Yes I know science doesn’t make much money but anyway… - 0ffw0rlder

First off I would like to say that I am a student majoring in life sciences + possibly math at a large US public university.   I get student aid via the feds + state to almost completely cover my uni degree, which is awesome to say the least ($0 debt) ;).  I like studying science especially since it advances the boundaries of human knowledge and understanding of how human physiology works, but unless I get a phd/MD/pharmD/sales there isn’t much money in it, even with a MS.  A PHD + postodc will lead to decent money though, but nothing extravagant – but I will be ~30S by then.   So I have my tuition + books down, but what about the rest?   
The only problem in my educational escapades is money, well that and a career.  I think the whole entrepreneurial hacker rout sounds fascinating and also a very good wage multiplier.  If I can go from $20/hr doing construction to $/? Hr making android apps, all the better.  I am actually learning Perl right now, and catalyst after that.  
I guess the problem is implementation or conceptualization of ideas.  So what if Entrepreneurs or anyone for that matter fails a few times, it is still possible to make money.  After I saw the HN post about the ipad apps for cats I am sure there is a niche for just about everything.  Of course the ipad apps for cats website was very, very slick and im sure the app has been well designed for the….intended audience.
So my question to all of the HN community is: where is the money at?  I am a student so I can spend a couple hours a day going over programming and reading tech and finance news, but where can that take me?  I will know some Perl by the end of the summer and my goal is to also have learned catalyst, but what about Iphone/android/? Development?  All I’m really looking for is $500 or so a month until I finish my degree.  Is this achievable?
======
wtracy
I didn't make much money during college, so I won't try to advise you there.

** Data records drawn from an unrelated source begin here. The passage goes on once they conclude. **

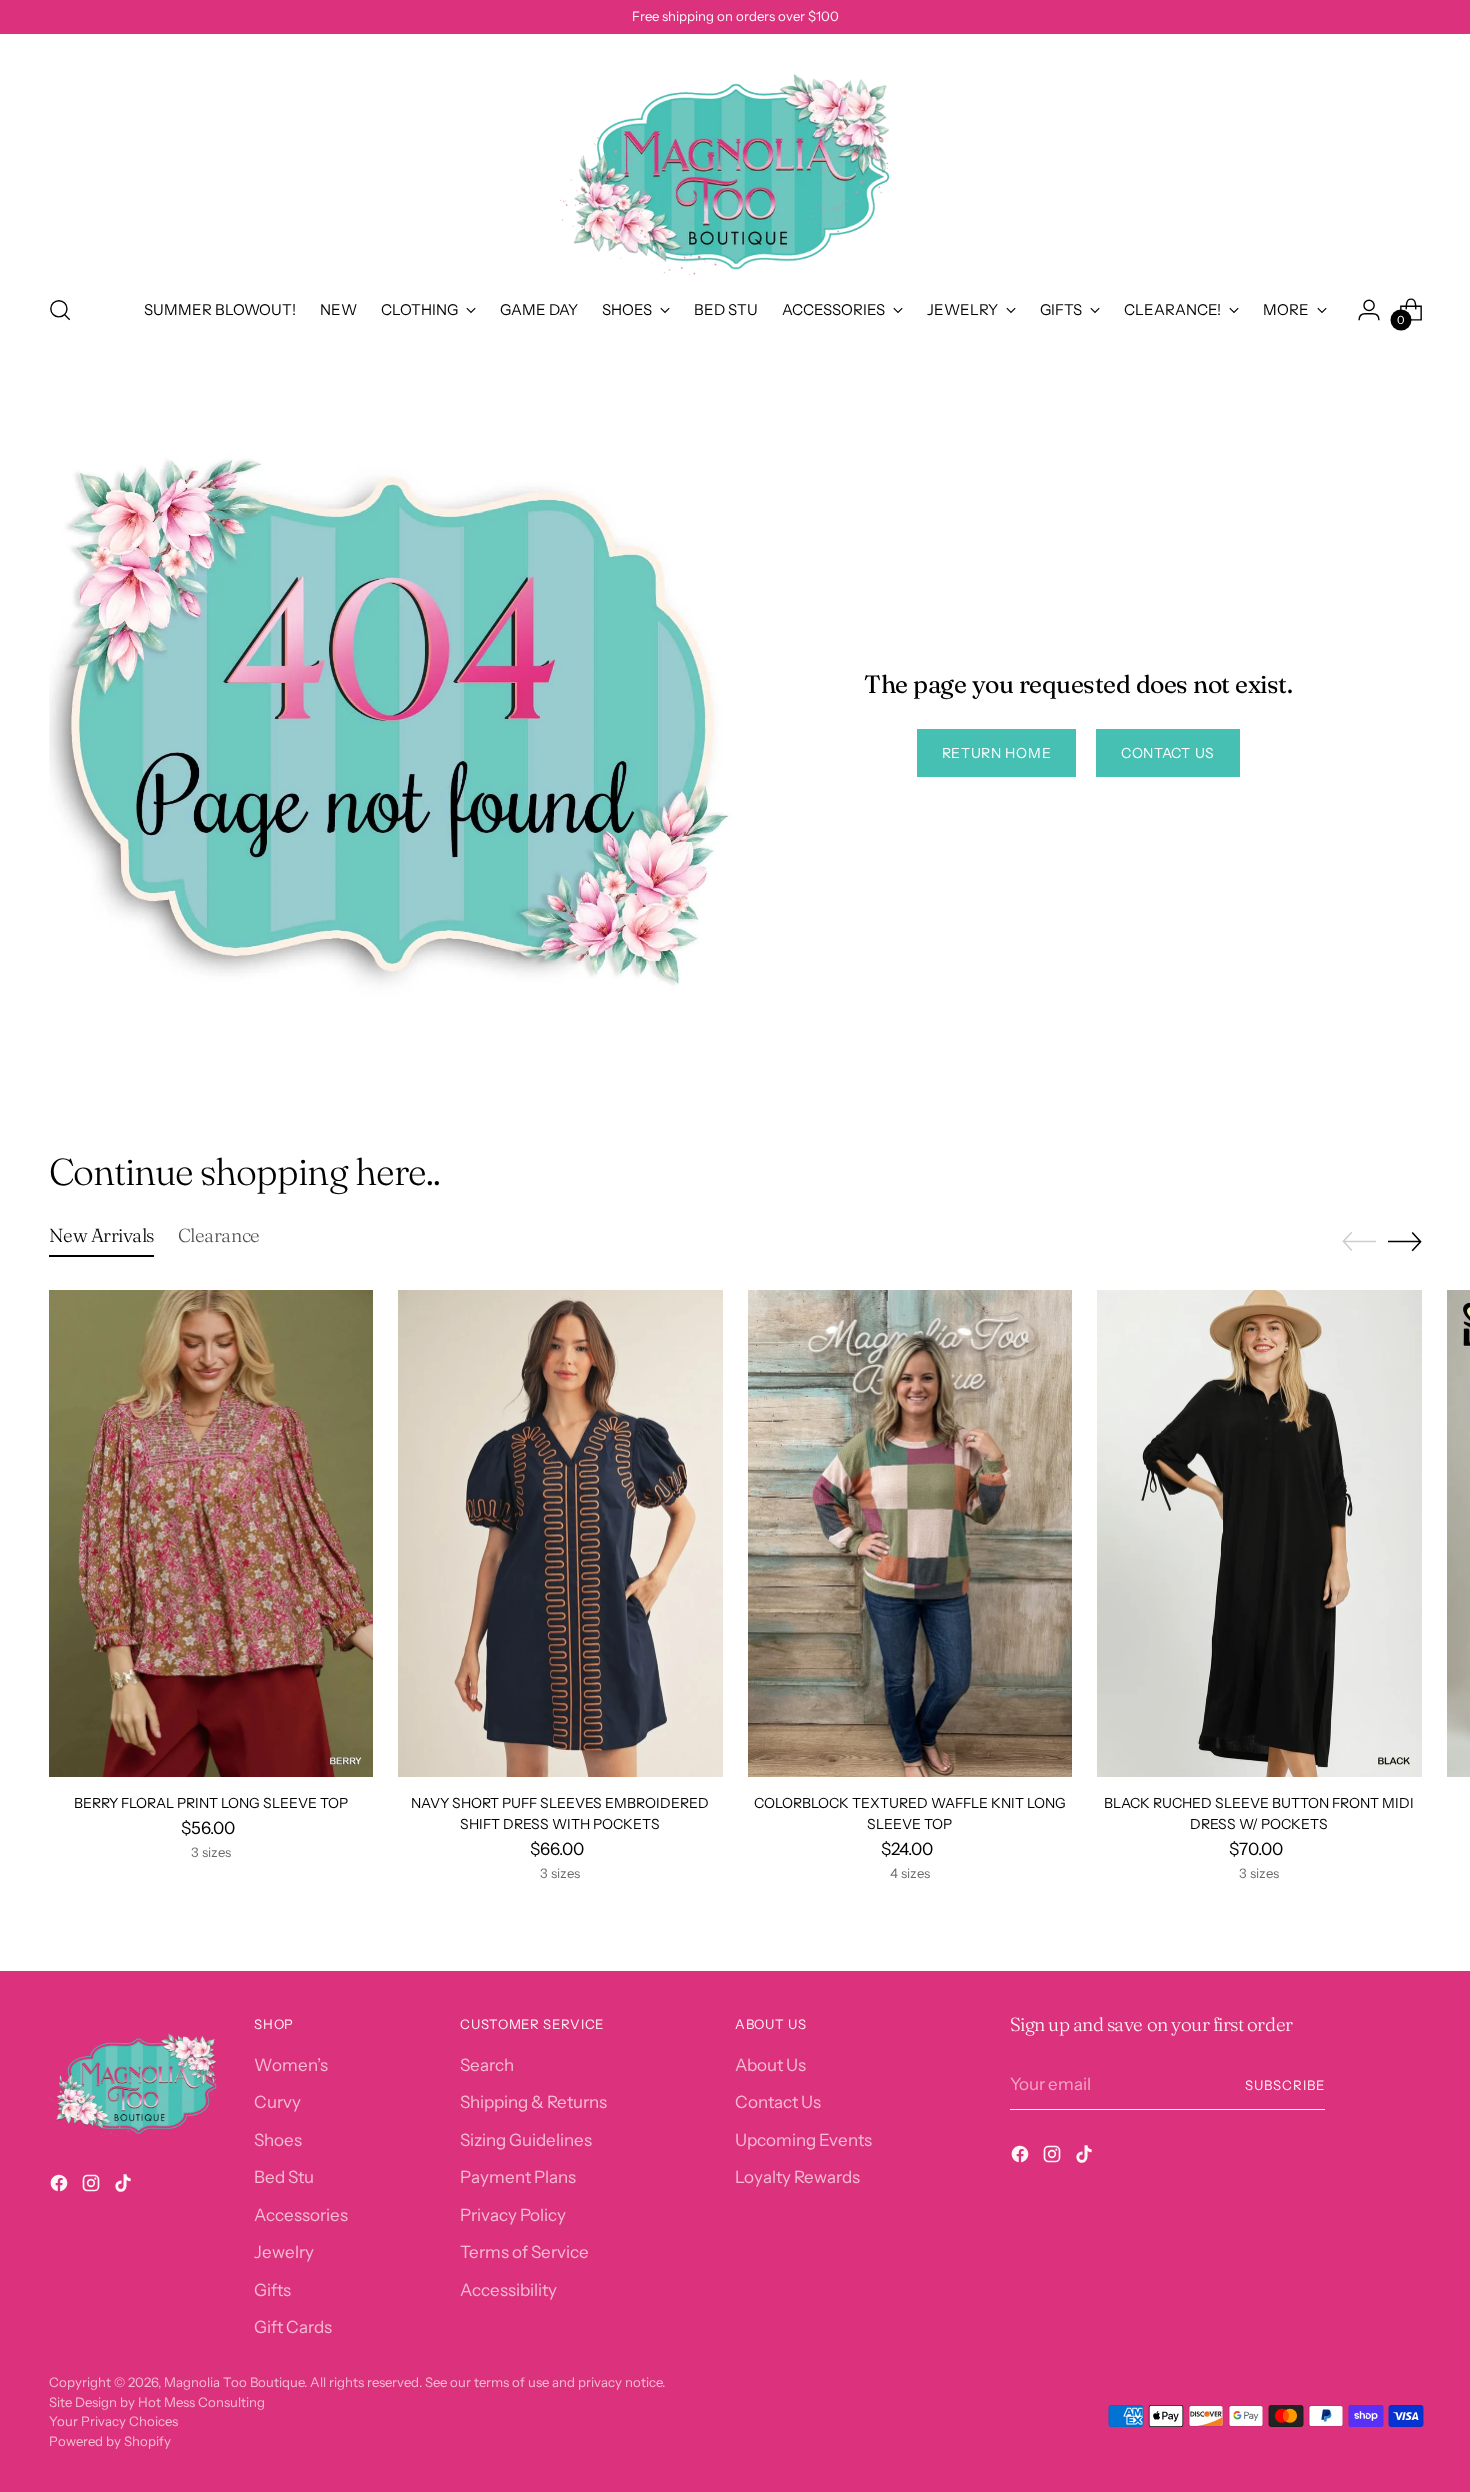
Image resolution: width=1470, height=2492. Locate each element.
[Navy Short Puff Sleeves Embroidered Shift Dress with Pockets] (560, 1533)
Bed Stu (284, 2177)
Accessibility (508, 2290)
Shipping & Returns (533, 2102)
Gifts (272, 2290)
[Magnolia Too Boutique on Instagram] (93, 2187)
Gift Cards (293, 2327)
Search (487, 2065)
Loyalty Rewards (797, 2177)
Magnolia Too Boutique (234, 2382)
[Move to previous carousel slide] (1359, 1242)
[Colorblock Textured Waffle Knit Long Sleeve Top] (910, 1533)
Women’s (291, 2065)
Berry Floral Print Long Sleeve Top (211, 1803)
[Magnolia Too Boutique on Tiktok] (125, 2187)
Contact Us (778, 2102)
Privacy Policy (513, 2215)
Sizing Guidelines (526, 2140)
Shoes (278, 2140)
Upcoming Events (803, 2140)
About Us (770, 2065)
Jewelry (284, 2252)
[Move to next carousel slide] (1405, 1241)
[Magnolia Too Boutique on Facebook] (61, 2187)
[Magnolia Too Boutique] (735, 161)
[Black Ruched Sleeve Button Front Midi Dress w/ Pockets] (1259, 1533)
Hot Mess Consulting (201, 2402)
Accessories (301, 2215)
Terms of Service (524, 2252)
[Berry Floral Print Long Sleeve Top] (211, 1533)
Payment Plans (518, 2177)
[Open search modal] (60, 310)
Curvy (277, 2102)
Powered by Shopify (110, 2441)
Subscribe (1285, 2085)
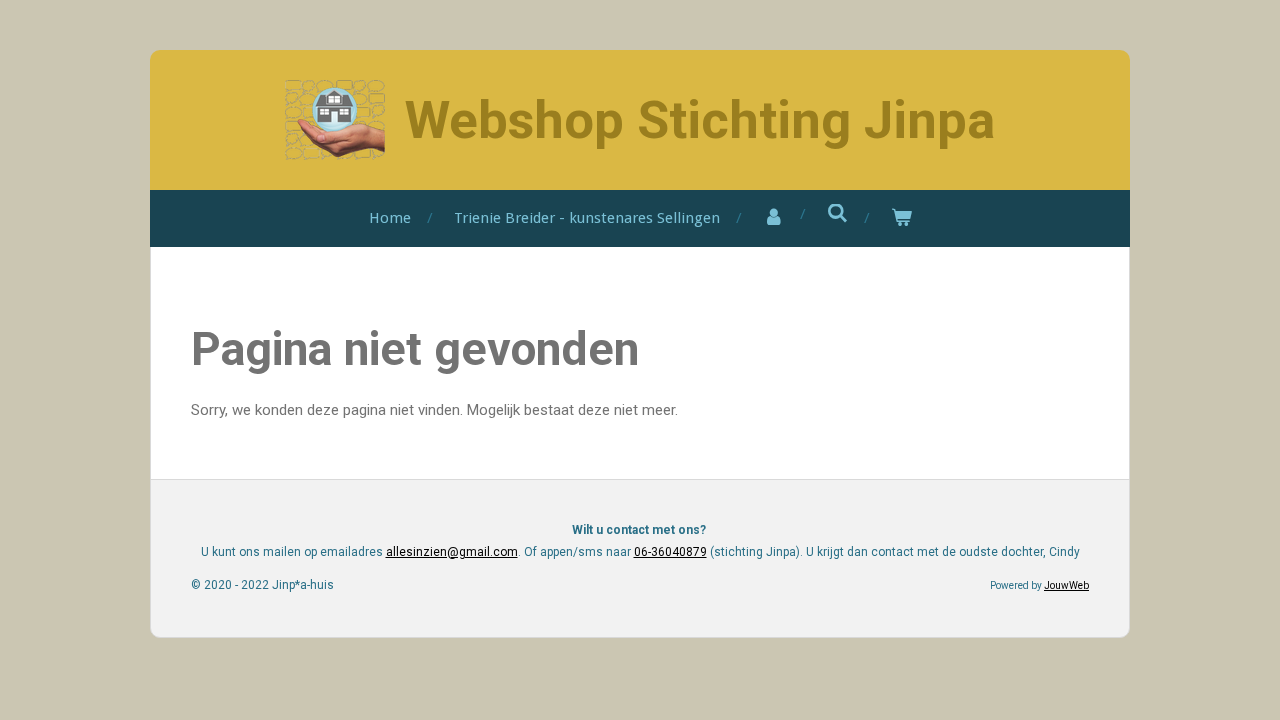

I
will make an attempt to steer you in the right direction for your career after
graduation:

1\. Look at getting a minor in computer science. I'm not saying that you
should do it, but you should at least consider it.

2\. After you graduate, find a software development job in the field that you
got your primary degree in. If a pharmaceuticals company needs a software
engineer, they're going to have a much easier time working with one that
speaks their language. This will basically get you work in your favorite field
with the paycheck of a software engineer. :-D

I can assure you that there is a lot of custom software written for every
large industry, and that includes medicine and pharmaceuticals. (Tomcat has
FDA approval for use in medical applications. What does that tell you?)

The language that will probably be in highest demands for these applications
is Java. Android development is a reasonable way to get your feet wet in Java,
regardless of whether you manage to make money directly with it or not.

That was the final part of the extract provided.